不眠症とは「夜にうまく寝られないことにより日中の生活に支障をきたしている状態」を言います。夜にうまく寝られていなくても日中に困っていなければ病気とは捉えません。(睡眠障害国際分類(ICSD-3)による診断基準)
夜にうまく寝られない=なかなか寝付けない(入眠困難)・途中で目が覚める(中途覚醒)・朝早くに目が覚める(早朝覚醒)・ぐっすり寝られた気がしない(熟眠感の不足)という症状のことを言います。
これらの症状を起こす原因は不眠症以外にも複数あります。例えば、入眠困難については体内時計が遅寝遅起きにずれてしまった「睡眠相後退障害」やカフェインや喫煙、薬剤の影響などが原因の場合もあります。中途覚醒についてはいびきや歯ぎしり、頻回の足のピクつきといった睡眠中の身体の問題(睡眠妨害事象)やアルコール・薬剤の影響、疼痛や痒み、前立腺肥大症による夜間頻尿、内分泌疾患などの身体疾患も原因として挙げられます。
このためまず初診ではしっかりとお話を伺い、寝られなくなったきっかけやその後の経過などの「うまく寝られない歴史」のほか、合併症や治療薬、寝られないこと以外の症状や心配事の有無など、ミステリーをとく探偵になったつもりで「寝られない状態」についての実態をご一緒に明らかにしていきます。

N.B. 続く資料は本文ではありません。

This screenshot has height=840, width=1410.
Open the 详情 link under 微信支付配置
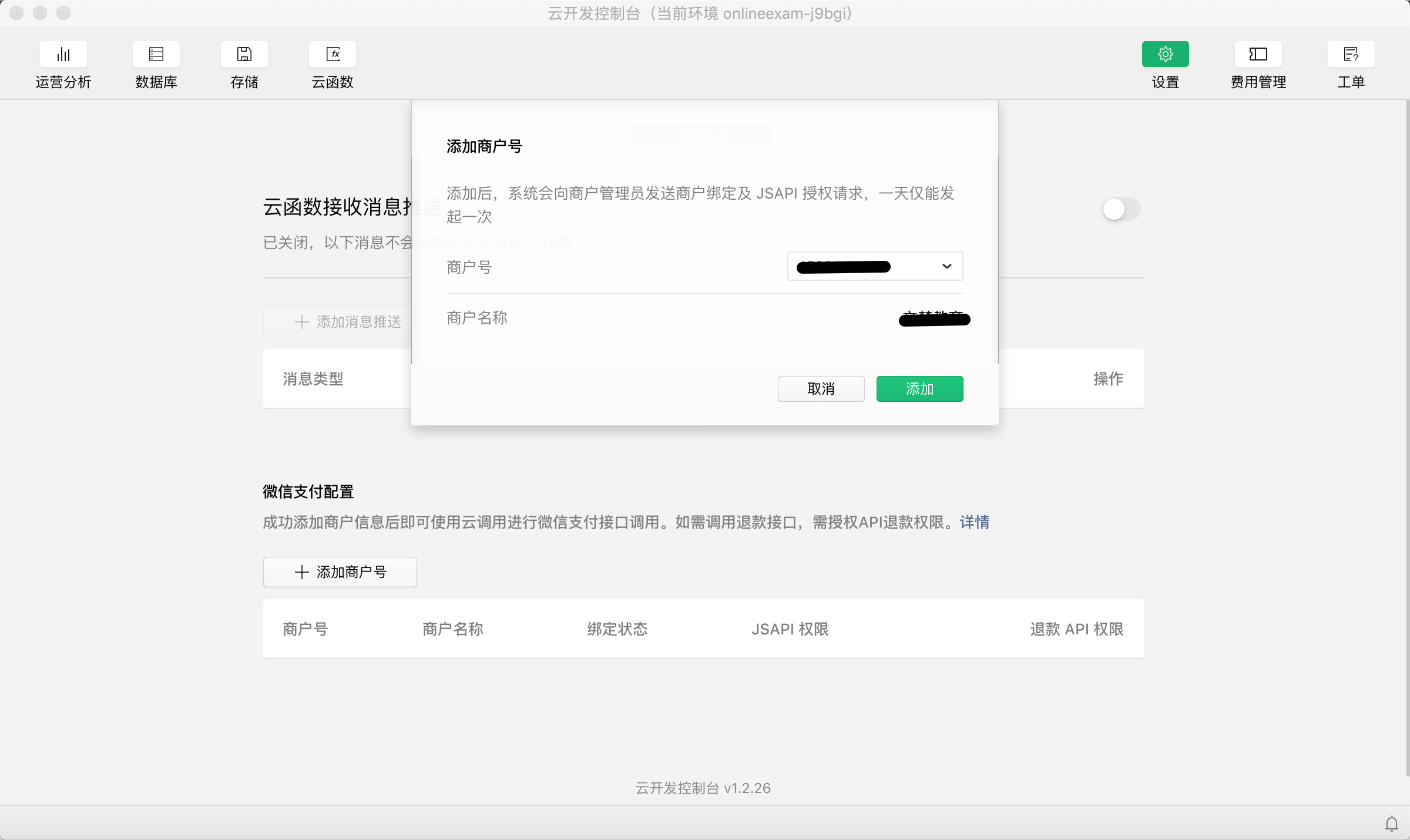(x=974, y=522)
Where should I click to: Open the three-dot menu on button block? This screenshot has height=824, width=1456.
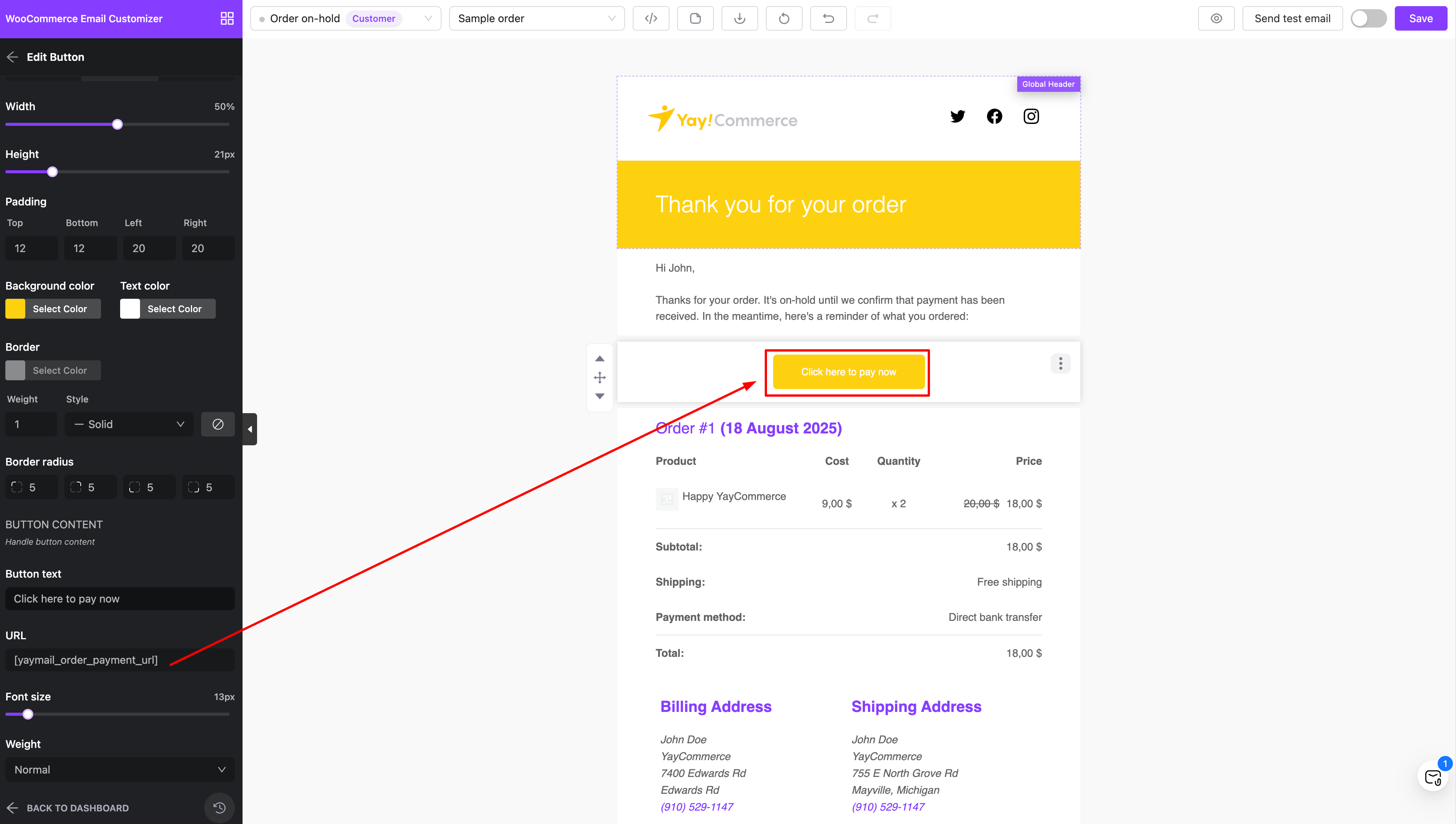(1060, 363)
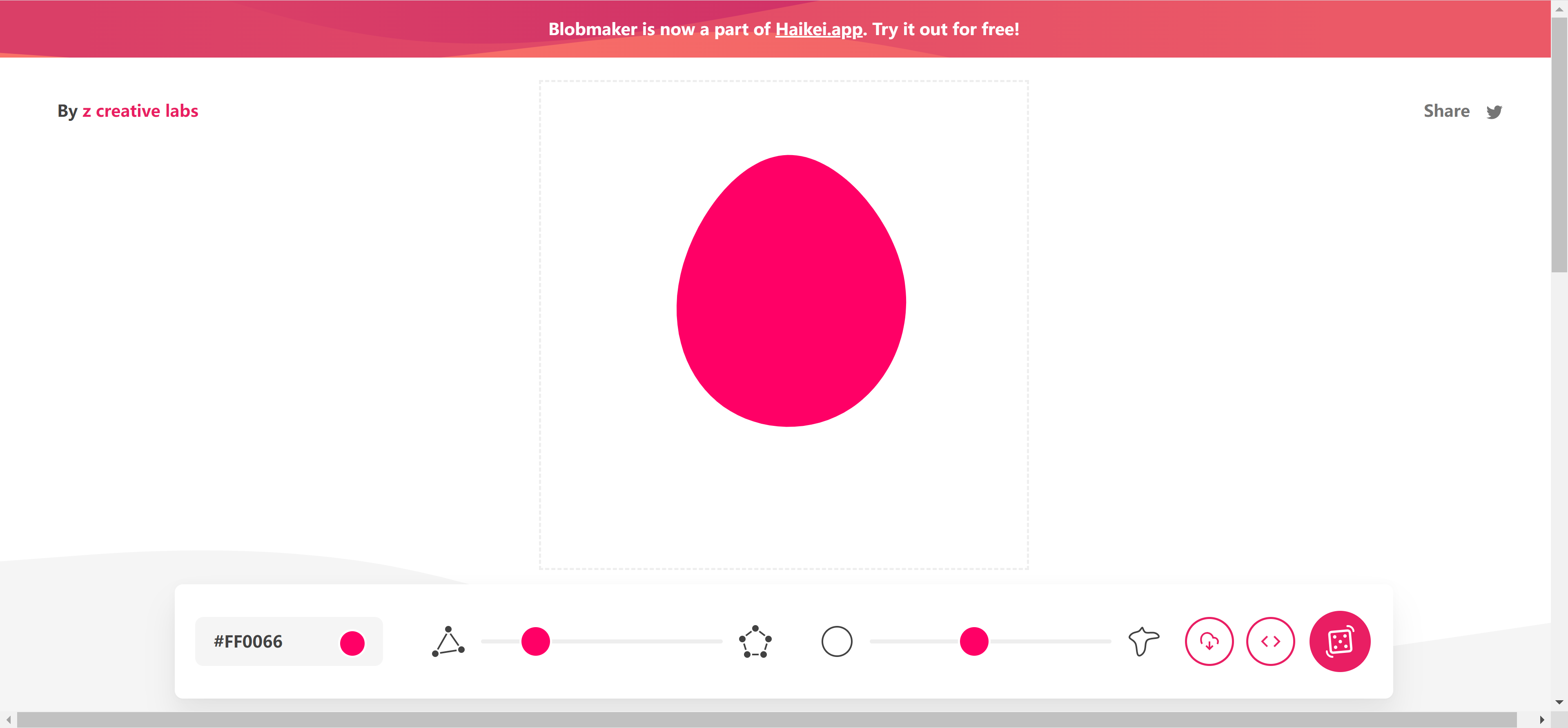Open the z creative labs link
Image resolution: width=1568 pixels, height=728 pixels.
pos(140,111)
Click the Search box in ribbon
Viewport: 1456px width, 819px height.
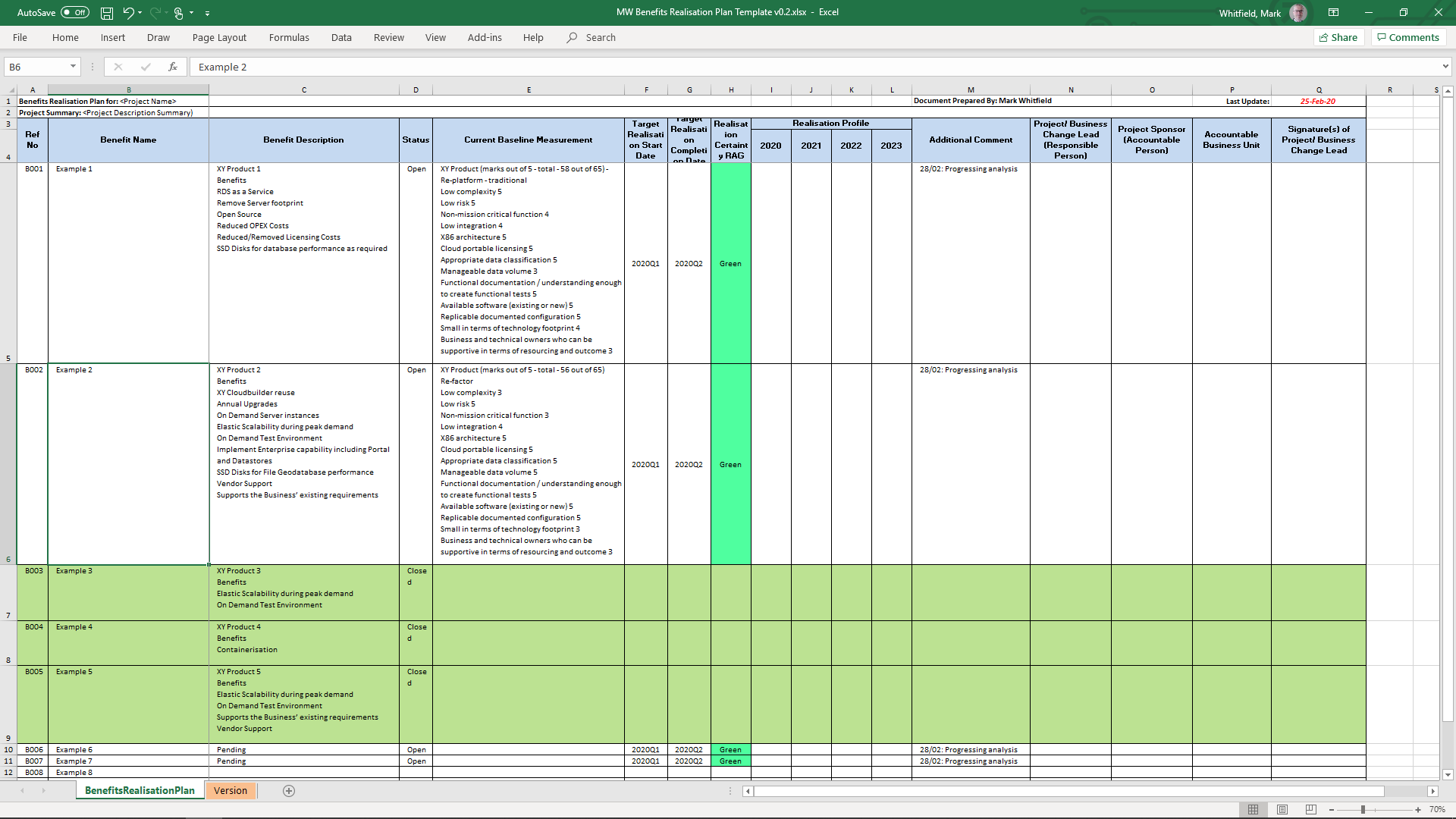tap(601, 37)
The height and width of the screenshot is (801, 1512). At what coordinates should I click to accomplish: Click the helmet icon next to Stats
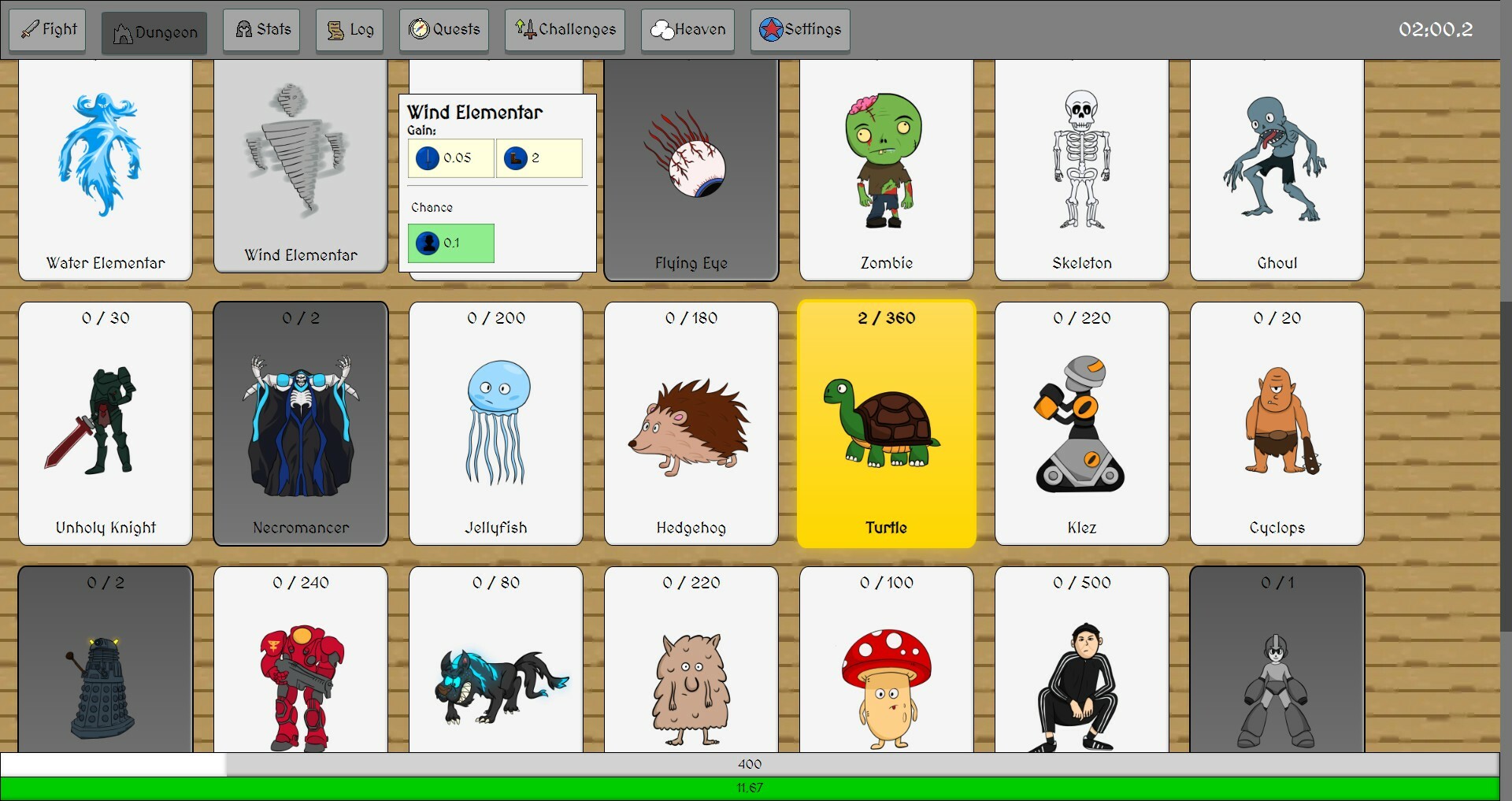243,30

とはいえ眠っている間のことはご自分ではわかりません。このため必要に応じて、睡眠中の状態を確認し治療方針を検討するために関連病院にて睡眠の精密検査(終夜ポリソムノグラフ)を行うケースもあります。
睡眠薬による治療は即効性が期待されるという利点があり、短期的な解決になり得ます。ここ10年間で依存性や転倒リスクの少ない睡眠薬が開発され病院で処方できるようになり、より安全・安心な睡眠薬の選択肢も増えました。一方で、長期的な視点で考えると原因に応じた治療や、生活習慣・睡眠習慣の改善・調整を行うことも健康的な解決につながります。当院では患者様の困りごとやご要望に応えながら、睡眠薬を使う場合、使わない場合いずれにおいても出来るだけ健康的な解決を目指しています。